YES on ESAs: A private school environment is better for some

by Richard R. Becker
There are some people who have the misconception that the Education Savings Account (ESA) Program in Nevada will somehow only help wealthy families. This isn’t our experience.
We, like many families, make as many sacrifices as we can to send our children to the schools of our choice. We do it because all children are different. We know this to be true because our son attended public school for his entire career and it was mostly fine for him, but our daughter is different in that she performs her best in a different environment.
Knowing this, most of her education has been in a home school or private school environment. She is currently in fifth grade and was headed for Faith Lutheran Middle School & High School next year. However, the failure of our legislature to act in favor of ESAs last year has put this school out of reach.
You see, as children get older, education budgets don’t always keep pace with the cost of tuition. Funding ESAs now would have helped offset the growing gap between our education budget and the cost of tuition, ensuring our daughter could have continued on the path she has worked so hard to obtain.
We now have to scramble to find other education options for her. We are hoping to “win the lottery” and be accepted into a charter school or find an alternative private school within our very tight budget to attend for a few years until ESA funding is resolved. The process has created an air of uncertainty and anxiety around education for the first time in her life.
What troubles me the most about this, as someone who teaches educational outreach classes at the University of Nevada, Las Vegas, is that educational success is often dictated by the right environment for the student and developing their love for education, unhindered by negative emotions.

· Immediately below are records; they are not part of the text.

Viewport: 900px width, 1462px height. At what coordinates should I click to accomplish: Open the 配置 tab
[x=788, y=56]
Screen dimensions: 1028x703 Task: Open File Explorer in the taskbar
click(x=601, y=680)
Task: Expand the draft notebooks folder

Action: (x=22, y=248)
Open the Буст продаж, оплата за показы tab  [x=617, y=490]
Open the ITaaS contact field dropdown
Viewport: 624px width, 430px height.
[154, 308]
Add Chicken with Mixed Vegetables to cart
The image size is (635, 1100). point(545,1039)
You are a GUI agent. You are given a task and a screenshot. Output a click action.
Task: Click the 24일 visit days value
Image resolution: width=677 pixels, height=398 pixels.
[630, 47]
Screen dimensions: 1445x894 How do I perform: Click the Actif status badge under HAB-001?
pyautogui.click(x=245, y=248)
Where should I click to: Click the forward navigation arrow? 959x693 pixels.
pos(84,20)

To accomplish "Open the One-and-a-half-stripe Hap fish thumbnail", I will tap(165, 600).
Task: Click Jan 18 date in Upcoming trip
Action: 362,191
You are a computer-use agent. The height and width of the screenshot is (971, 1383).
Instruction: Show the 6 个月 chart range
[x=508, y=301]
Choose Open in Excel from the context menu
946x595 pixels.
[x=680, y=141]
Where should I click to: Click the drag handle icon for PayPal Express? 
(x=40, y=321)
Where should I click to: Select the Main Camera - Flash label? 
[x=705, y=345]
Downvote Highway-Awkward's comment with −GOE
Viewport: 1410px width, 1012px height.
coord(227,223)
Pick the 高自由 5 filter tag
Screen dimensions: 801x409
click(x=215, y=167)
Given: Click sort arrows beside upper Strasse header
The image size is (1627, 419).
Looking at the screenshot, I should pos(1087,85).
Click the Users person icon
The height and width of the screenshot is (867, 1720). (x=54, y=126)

As educators, we want students to both be challenged and challenge themselves while experiencing a sense of anticipation and excitement in their accomplishment. It’s how they all develop a love of learning.
For this reason, I am hoping you listen to the voices of parents all across our state who support ESAs. They know what is best for their children. Finding an alternative source of funding to make ESAs a reality is more than the right thing to do, it is a critical step toward improving the education system in our state and will also assist in freeing up educational funds and reducing class sizes at public schools.
ESAs are a win-win in that they will support a life-changing program that provides children the opportunities they deserve to succeed. And as they succeed, they will be better prepared and more likely to pursue degrees and contribute to our communities as tomorrow’s leaders, teachers, doctors, engineers, artists, and whatever else they might dream up.